**TASK TO CARRY OUT**
Up to and including the line with "You are a GUI", restate the records below word for word, beginning with their first line.
##########
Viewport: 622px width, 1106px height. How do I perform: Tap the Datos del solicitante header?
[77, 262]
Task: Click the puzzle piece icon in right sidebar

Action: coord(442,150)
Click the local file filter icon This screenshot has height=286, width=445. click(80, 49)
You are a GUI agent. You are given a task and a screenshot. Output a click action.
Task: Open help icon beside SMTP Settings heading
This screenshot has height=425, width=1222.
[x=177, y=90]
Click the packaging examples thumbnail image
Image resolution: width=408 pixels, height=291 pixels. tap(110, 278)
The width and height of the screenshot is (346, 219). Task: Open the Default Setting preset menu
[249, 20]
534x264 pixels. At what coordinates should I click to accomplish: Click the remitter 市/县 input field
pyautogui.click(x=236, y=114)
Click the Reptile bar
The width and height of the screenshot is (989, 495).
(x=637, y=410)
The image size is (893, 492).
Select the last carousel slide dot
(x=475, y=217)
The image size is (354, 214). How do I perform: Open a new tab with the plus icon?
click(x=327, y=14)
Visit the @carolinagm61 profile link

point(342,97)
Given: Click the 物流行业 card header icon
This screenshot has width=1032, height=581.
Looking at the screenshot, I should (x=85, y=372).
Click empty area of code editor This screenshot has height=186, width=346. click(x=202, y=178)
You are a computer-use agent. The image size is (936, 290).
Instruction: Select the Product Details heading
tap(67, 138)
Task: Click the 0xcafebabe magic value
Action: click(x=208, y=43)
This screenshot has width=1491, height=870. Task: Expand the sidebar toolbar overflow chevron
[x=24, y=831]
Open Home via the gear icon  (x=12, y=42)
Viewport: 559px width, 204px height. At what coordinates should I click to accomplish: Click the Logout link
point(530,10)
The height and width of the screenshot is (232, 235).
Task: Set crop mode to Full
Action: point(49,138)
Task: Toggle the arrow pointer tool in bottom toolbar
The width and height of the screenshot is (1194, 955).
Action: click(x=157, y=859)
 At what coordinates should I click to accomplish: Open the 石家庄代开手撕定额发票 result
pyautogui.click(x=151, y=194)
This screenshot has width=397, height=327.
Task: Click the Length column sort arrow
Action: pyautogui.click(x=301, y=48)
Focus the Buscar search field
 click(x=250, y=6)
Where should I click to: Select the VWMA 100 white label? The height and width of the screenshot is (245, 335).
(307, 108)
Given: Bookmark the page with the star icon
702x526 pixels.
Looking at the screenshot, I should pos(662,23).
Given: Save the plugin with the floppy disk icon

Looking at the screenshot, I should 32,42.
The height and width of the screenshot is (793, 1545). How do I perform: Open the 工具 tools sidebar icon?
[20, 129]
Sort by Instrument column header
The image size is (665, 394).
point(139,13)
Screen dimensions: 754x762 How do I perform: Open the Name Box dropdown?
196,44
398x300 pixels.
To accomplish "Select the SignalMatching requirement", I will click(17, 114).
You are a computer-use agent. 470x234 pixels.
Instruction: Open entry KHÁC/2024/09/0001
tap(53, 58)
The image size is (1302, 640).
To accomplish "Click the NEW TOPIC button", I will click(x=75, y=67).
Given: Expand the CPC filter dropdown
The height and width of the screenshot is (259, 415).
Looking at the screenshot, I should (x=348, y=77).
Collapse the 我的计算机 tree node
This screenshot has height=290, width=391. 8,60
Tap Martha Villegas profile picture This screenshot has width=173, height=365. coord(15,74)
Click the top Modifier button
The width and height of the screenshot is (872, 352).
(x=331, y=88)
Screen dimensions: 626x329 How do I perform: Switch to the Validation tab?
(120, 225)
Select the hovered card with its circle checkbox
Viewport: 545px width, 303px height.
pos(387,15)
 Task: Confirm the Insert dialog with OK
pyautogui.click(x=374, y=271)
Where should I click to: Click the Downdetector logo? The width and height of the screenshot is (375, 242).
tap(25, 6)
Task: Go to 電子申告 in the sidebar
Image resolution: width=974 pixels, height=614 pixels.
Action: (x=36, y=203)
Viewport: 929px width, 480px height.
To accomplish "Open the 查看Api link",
##########
**TASK RESPONSE**
Viewport: 622px width, 1106px height. How do I perform: Tap the Datos del solicitante header?
[77, 262]
Task: Click the puzzle piece icon in right sidebar

Action: coord(442,150)
Click the local file filter icon This screenshot has height=286, width=445. click(80, 49)
You are a GUI agent. You are given a task and a screenshot. Output a click action.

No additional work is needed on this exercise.